Así definía en 2011, tras la muerte de Néstor Kirchner, al pragmatismo kirchnerista el filósofo José Pablo Feinmann (recientemente fallecido). Su libro sobre NK El flaco estaba regido por la invocación a la obra de Sartre, que hoy se pone en el Teatro San Martín. Él se visualizaba como el intelectual limpio y admiraba al político Kirchner que metía las manos en el estiércol. Kirchner habría sido Hoederer y tal circunstancia habría sido una virtud.
Escribía Feinmann:
“La política (aquí y en todas partes) se muere por falta de ética. El presidente-pragmático (el de estas líneas) lo sabe. Porque en él habita -entre borrascas de estiércol que aprendió a tolerar- el puro. ¿Cómo podríamos llegar a un final abierto? Supongamos que el presidente-pragmático le dice al puro: ‘Dame tiempo. Gano esta batalla y hago lo que me pedís’. ‘Cuidate mucho’, dice el puro, ‘si ganás esta batalla te van a rodear tantos canallas que vas a tener que gobernar para ellos’. El presidente-pragmático no contesta. Se queda en silencio, pensativo. ‘Quedate cerca’, le dice al puro. ‘Para qué’. ‘Para que me digas lo que me decís. Para que alguien, vos, todo el tiempo, me diga lo que nadie me dice, lo que ya empezó a molestarme: la verdad’. Y se mete otra vez en la basura”.
Así Feinmann, en su lectura de hace una década del drama dirigido en estos días y hasta septiembre por Eva Halac, imaginaba una síntesis entre Hugo y Hoederer. Pero que Sartre no contempló.

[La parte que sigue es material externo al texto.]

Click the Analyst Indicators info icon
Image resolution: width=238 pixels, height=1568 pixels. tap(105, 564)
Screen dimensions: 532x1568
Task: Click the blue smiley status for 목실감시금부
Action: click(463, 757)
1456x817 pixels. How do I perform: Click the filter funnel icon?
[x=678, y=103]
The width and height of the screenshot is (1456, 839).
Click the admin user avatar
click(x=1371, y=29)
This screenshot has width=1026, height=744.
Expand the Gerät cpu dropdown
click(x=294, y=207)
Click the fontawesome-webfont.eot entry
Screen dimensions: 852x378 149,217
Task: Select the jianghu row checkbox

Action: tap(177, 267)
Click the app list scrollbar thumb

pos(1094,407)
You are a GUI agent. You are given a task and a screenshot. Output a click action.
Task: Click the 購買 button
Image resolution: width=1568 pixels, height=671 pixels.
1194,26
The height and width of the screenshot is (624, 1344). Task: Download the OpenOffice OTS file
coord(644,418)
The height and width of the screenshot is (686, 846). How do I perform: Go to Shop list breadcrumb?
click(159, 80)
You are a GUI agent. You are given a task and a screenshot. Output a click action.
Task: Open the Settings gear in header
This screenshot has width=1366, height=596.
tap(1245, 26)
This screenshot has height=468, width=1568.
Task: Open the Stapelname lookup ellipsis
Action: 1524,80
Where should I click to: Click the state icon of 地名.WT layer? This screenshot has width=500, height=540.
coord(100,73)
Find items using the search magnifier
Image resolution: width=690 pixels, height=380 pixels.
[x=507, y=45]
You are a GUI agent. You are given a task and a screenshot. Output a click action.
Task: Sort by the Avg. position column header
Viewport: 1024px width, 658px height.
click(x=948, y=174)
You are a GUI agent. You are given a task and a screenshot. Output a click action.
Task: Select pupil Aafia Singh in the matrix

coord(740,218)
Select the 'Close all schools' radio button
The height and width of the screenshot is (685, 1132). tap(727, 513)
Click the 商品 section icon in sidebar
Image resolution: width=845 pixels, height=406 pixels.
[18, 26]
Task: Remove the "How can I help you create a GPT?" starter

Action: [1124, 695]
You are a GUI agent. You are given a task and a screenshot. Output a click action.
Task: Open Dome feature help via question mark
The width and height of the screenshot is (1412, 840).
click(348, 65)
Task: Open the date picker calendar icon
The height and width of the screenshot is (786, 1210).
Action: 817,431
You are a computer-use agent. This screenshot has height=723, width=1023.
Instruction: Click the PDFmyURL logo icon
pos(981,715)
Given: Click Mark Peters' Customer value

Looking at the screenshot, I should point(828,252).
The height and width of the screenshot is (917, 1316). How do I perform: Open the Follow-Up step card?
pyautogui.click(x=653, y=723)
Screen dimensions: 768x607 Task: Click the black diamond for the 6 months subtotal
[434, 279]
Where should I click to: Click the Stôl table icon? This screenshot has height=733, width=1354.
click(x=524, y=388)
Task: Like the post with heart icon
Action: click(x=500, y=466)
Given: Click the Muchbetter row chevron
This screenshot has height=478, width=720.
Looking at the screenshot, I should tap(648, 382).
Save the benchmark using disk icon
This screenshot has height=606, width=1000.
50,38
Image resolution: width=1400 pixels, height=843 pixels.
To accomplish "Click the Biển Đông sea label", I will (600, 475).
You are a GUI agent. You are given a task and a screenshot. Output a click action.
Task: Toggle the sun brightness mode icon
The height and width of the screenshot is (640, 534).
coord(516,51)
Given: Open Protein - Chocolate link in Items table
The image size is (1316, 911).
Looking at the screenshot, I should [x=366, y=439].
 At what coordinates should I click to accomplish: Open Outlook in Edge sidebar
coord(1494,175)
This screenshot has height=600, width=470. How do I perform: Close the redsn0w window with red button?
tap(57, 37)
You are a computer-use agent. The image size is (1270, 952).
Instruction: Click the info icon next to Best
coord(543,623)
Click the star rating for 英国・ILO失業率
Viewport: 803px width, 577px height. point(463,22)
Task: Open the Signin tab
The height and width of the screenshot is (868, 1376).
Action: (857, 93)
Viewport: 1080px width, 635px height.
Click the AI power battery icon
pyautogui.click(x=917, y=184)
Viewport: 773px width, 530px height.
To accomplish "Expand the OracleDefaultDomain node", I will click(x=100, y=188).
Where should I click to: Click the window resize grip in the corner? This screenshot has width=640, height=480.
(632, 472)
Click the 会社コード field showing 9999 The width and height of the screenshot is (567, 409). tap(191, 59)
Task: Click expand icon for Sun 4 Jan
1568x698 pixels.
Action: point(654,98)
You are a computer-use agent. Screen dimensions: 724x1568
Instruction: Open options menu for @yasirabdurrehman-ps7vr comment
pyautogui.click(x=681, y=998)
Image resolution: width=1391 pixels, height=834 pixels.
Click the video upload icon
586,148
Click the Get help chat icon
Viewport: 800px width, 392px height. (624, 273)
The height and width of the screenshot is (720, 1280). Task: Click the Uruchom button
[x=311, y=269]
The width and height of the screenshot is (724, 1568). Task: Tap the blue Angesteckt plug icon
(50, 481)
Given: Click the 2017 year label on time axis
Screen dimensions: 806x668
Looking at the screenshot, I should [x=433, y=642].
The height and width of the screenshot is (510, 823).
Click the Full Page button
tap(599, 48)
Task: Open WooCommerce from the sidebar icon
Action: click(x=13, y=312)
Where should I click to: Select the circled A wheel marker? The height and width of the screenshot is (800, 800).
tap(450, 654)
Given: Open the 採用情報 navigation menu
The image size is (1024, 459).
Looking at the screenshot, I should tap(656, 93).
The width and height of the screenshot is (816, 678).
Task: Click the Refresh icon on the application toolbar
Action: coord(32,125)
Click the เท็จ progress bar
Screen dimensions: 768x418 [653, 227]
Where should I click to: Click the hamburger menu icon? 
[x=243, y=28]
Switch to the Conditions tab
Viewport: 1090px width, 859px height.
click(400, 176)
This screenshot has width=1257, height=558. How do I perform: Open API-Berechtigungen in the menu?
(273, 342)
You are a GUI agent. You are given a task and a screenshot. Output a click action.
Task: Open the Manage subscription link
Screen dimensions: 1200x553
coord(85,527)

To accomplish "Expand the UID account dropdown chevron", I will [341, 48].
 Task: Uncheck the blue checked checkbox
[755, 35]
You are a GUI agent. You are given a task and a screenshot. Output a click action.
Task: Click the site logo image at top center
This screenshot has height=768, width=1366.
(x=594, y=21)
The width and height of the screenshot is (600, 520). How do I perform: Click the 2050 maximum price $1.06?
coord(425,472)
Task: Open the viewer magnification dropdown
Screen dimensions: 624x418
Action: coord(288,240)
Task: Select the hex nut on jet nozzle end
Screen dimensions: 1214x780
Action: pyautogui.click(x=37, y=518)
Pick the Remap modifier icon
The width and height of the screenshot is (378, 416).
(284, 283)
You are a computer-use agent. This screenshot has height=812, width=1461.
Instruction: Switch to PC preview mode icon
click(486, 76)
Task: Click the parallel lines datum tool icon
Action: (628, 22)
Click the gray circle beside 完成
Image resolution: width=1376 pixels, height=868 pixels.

Cada espectador tendrá la oportunidad de escoger la posición que íntima o públicamente acompañe: la de Hugo Barine (de quien se juzgaba si era recuperable o no) o la de Hoederer, condenado a muerte. Quizás Feinmann colabore. O no y, al contrario, tal vez la Historia y sus circunstancias ayuden en la toma de decisión. Quizás los cuadros colgados en el escenario señalen un marco de elecciones. Mientras tanto, una muy buena producción en tantos rubros habrá sucedido para el disfrute del espectador.